Cutting the Gerrymandering Cake: “Define-Combine Procedure” Reduces Partisan Bias in District Maps
Political scientists don’t normally look to the bible for solutions to intractable problems. But maybe difficult times call for a modern application of ancient wisdom.
A story in Genesis describes how Abraham divided the land of Canaan into northern and southern parts and gave Lot his choice on which to settle and tend to his herd. This form of “fair-cake-cutting” has evolved into a handy method for parents to manage disputes among children and a thriving field of theoretical mathematics involving complicated procedures to ensure proportionality.
But no one has fully applied such a method to the real-world conundrum of how to create fair legislative districts. Until now.
Kevin DeLuca, faculty fellow with the Institution for Social and Policy Studies and assistant professor of political science, collaborated with Maxwell Palmer of Boston University and Benjamin Schneer of Harvard Kennedy School to devise a new method for drawing districts that, in their words, “reduces partisan gerrymandering without requiring a neutral third party (such as an independent commission, judge, or tiebreaker) or bipartisan agreement.”
“We took some inspiration from the cutting-the-cake problem and theoretical mathematical models that abstract away from geographic constraints, make assumptions about the distribution of voters, or require multiple rounds of complicated bargaining,” DeLuca said. “But we wanted to think concretely about how to devise a way in which states could apply this technique in a practical way using data from the real world.”
In a paper published in the journal Political Analysis in December, the researchers reveal the Define-Combine Procedure (DCP), in which one political party chooses contiguous, equal-population districts and the opposing party combines pairs of these selected districts to create the final districts. For example, if a state required 10 districts, the state’s Democratic representatives might define 20 districts, and then the Republicans would choose which neighboring pairs to combine and form a 10-district map.
The map above shows results of simulations in which congressional districts colored blue are always won by Democrats and those colored red are always won by Republicans, regardless of which party controls the process — either through DCP or a method in which the majority party controls the process unilaterally. Districts shaded in light or dark gray could be won by either party if given unilateral control.
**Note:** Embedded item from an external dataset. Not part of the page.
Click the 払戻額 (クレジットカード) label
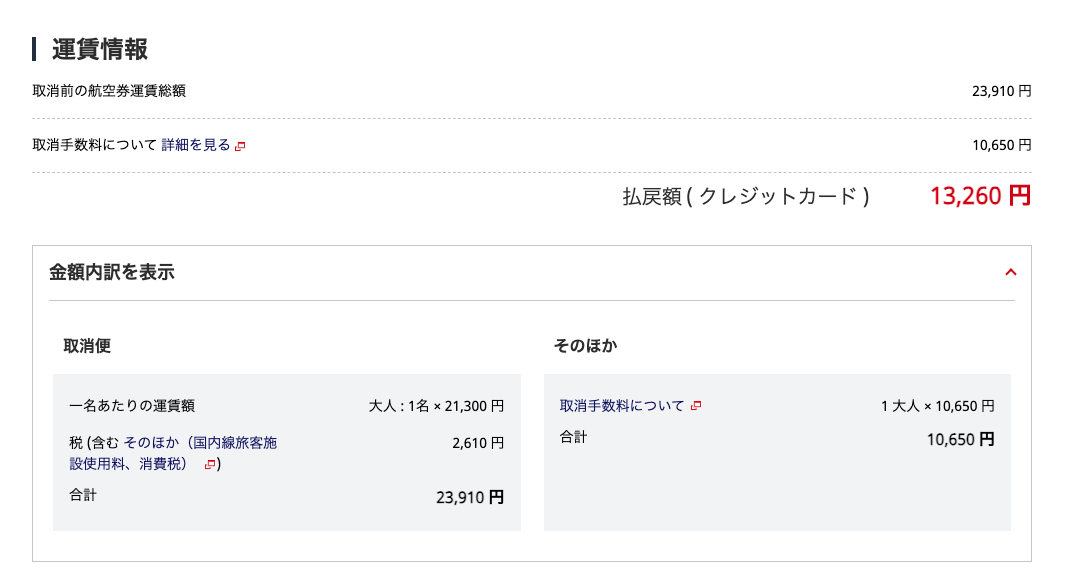Image resolution: width=1087 pixels, height=580 pixels. click(x=746, y=197)
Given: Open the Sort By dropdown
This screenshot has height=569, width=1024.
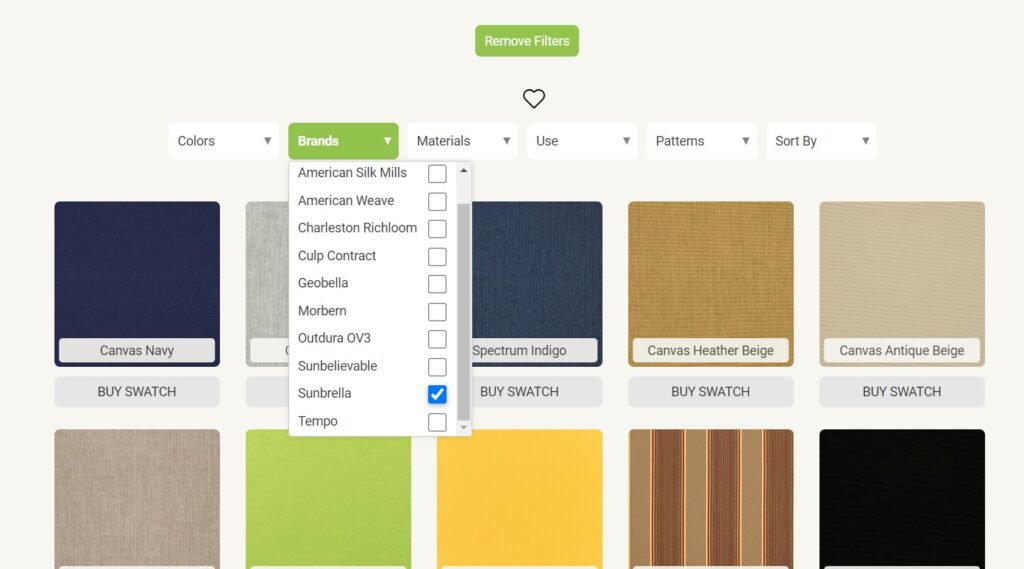Looking at the screenshot, I should pyautogui.click(x=820, y=141).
Dark gray districts could be won by either party if utilizing DCP. And those outlined in blue would be won by Democrats using DCP, with those outlined in red won by Republicans using DCP.
“This process allows each party to act in their own partisan self-interest but achieves a significantly fairer map than would be drawn by either party on its own,” the researchers write in a summary of their paper. “By dividing the responsibility into two separate steps, in which each party retains complete control, the parties counteract each other’s partisan ambitions while maintaining considerable flexibility to achieve other objectives, including maintaining compactness and communities of interest.”
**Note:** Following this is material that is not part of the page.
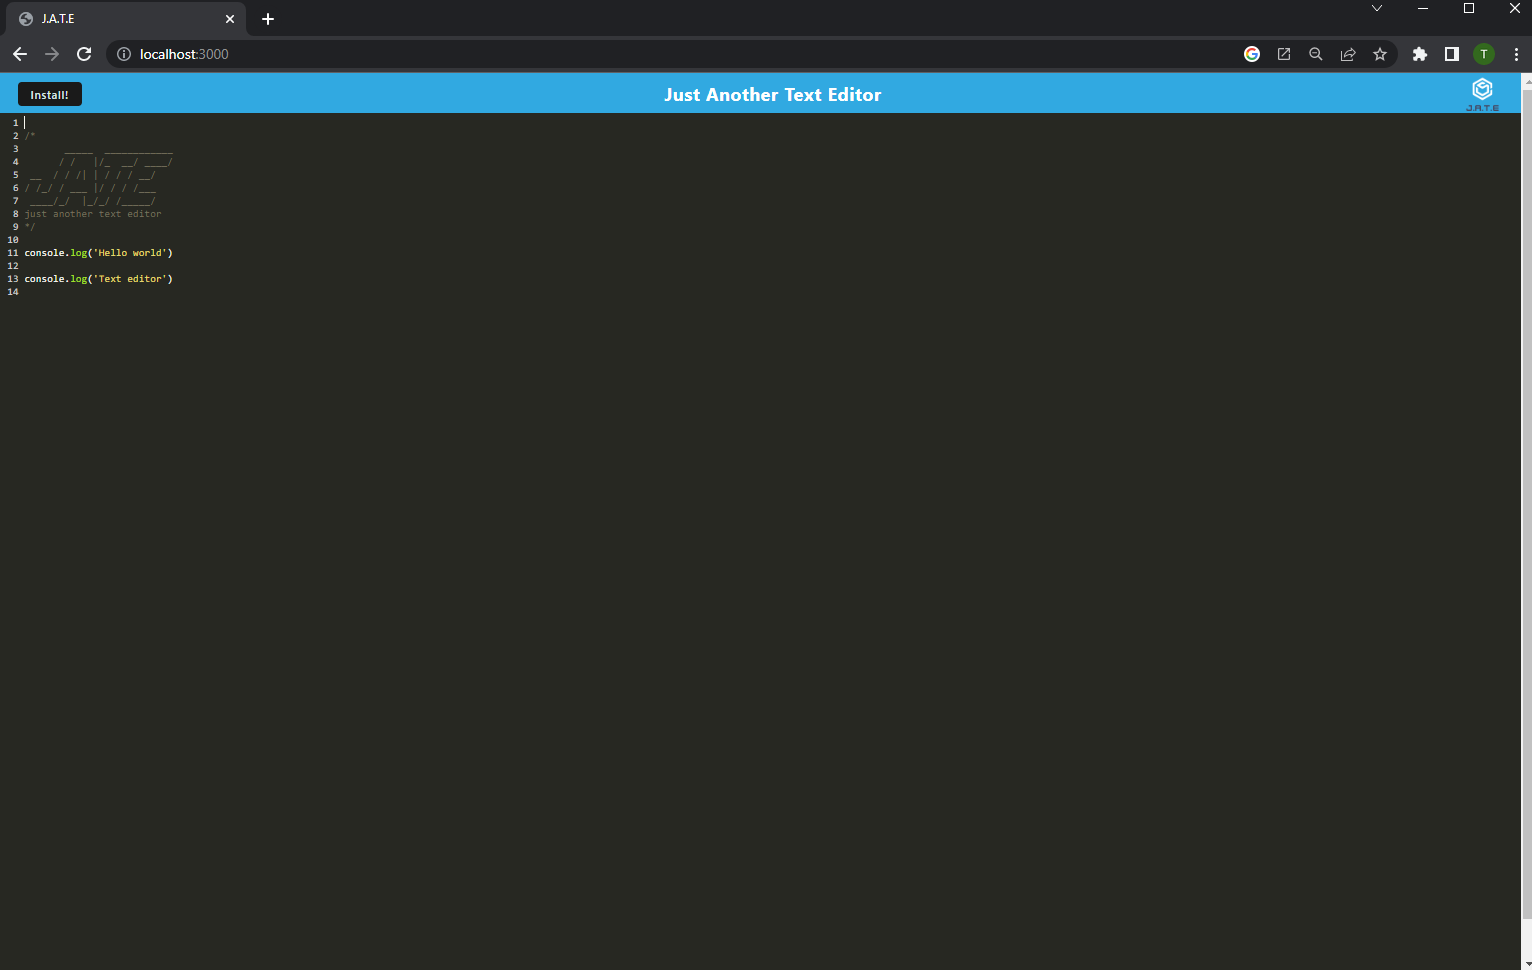Open the zoom search icon
This screenshot has width=1532, height=970.
(1316, 54)
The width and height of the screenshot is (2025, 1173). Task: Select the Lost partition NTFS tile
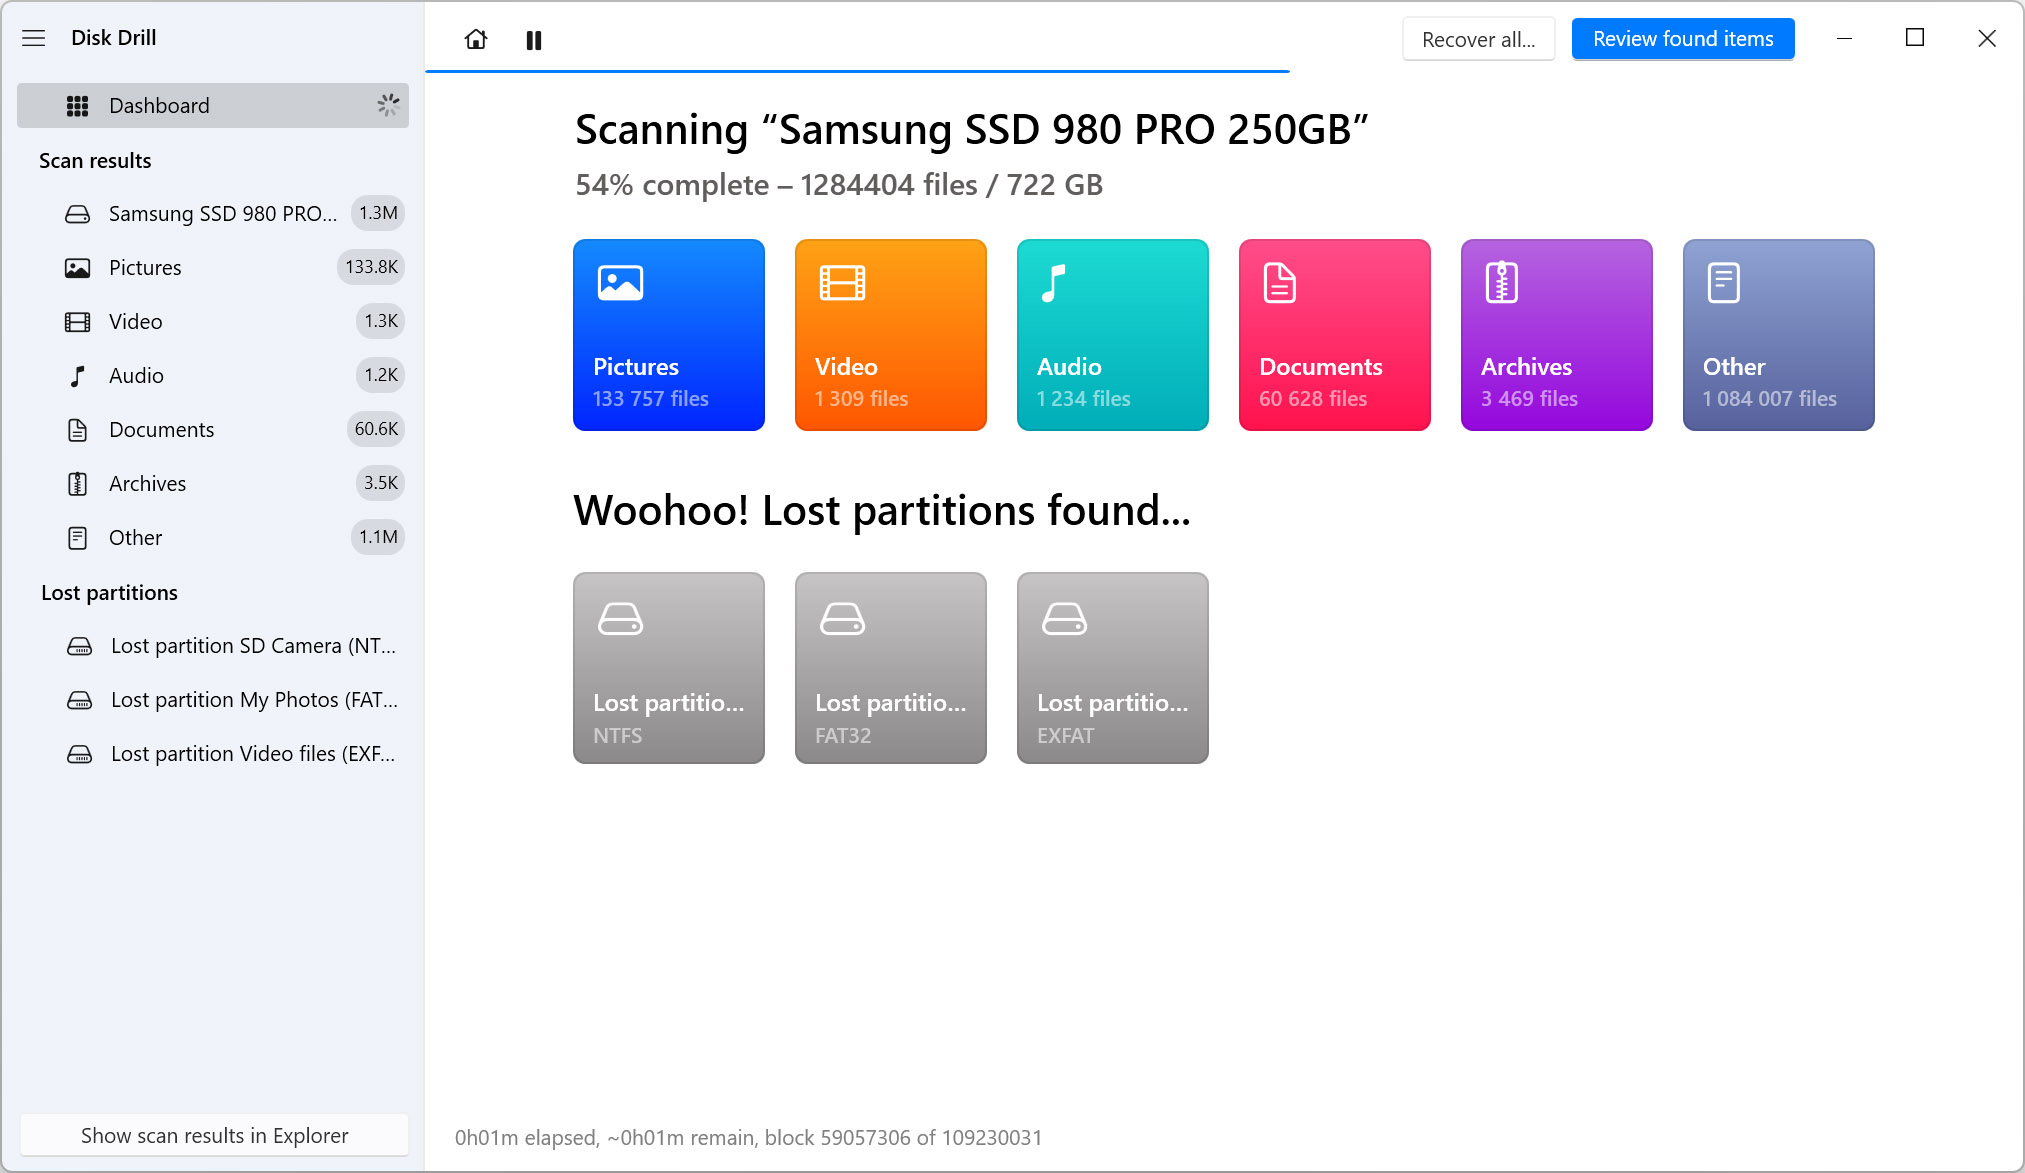(669, 667)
DCP works by reducing each party’s ability to pack districts of the opposing party’s supporters into as few districts as possible — reducing their representation in Congress — or to split up communities into separate districts and combine districts that are distant from one another. This makes it much harder to draw districts that unfairly increase or maintain a party’s legislative majority.
The researchers ran thousands of simulations using 2020 election results from every state, comparing redistricting outcomes either applying DCP or if the parties had unilateral control to draw the maps. They found that DCP substantially reduced partisan advantage.
For example, if Republicans in Texas held complete control of creating the state’s legislative districts, they could draw a map with 30 Republican seats in Congress and only eight Democratic seats — a 22-seat advantage. Similarly, Democrats in charge of the process could give their party an 18-seat advantage. But the simulation applying DCP created 19 Republican seats and 17 Democratic seats, regardless of which party defined the districts and which party combined them in the second phase of the process. In these scenarios, the defining party would gain the remaining two seats.
Alan Gerber, ISPS director and Sterling Professor of Political Science, praised the paper for advancing the aims of the Democratic Innovations program to identify and test new ideas for improving the quality of democratic representation and governance.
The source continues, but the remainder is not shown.